Where do I consider to be my home? It’s not something I think about that often. I use the word more loosely than someone who does. Most of the time, ‘home’ is a house in Rathmines where I live with my brother and sisters. If I’m out and crashing with a friend for the night, I’ll say “what time do you want to go home” claiming theirs as my own. Even if I were on holiday, and staying in a hotel, I will call there ‘home’, just to save on syllables. I use ‘home’ to refer to wherever I can go back to and rest. Rest is the most important aspect in my concept of home, with security and privacy coming close behind. So when forced to choose one “home” in particular, I suppose that’s wherever my parents are. That’s where I am looked after and can properly relax. At the moment that place is Dubai. That being said, my parents are not planning on staying there forever, and after they leave it’s unlikely I’ll ever have a reason to go back. I’m not precious about where I’ll end up.
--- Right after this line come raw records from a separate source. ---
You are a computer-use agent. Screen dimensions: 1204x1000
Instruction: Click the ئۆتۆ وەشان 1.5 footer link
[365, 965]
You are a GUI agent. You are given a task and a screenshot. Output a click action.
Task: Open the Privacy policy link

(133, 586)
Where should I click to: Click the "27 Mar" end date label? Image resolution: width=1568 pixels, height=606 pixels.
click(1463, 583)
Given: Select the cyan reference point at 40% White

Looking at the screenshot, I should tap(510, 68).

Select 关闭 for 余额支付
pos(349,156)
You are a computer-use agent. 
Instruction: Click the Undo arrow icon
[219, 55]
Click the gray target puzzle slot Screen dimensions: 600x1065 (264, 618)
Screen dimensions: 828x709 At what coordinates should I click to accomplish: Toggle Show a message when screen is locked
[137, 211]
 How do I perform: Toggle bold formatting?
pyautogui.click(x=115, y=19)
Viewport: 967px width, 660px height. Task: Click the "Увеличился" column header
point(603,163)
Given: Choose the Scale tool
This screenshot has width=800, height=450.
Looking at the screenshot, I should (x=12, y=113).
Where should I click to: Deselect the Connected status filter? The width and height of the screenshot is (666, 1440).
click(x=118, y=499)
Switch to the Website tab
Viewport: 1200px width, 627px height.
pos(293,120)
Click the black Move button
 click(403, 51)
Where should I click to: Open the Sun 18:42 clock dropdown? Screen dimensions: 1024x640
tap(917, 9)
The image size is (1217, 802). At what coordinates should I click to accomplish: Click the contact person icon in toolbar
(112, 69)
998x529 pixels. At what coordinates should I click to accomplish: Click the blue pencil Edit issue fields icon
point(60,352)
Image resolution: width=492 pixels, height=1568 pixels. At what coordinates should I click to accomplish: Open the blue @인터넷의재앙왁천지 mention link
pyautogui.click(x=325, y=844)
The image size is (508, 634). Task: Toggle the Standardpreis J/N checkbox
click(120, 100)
Fingers crossed I’ll eventually have a family and “home” of my own. At the moment it’s hard to see one single place as a “home”, going back and forth to my parents and unsure of where I’ll be in ten years time. One day perhaps, I’ll have a bed that is “my bed” in a house that is “my house” in and be situated in a community of people that I want to be with. Then maybe I will be able to give some straightforward answers at 3am in the smoking area.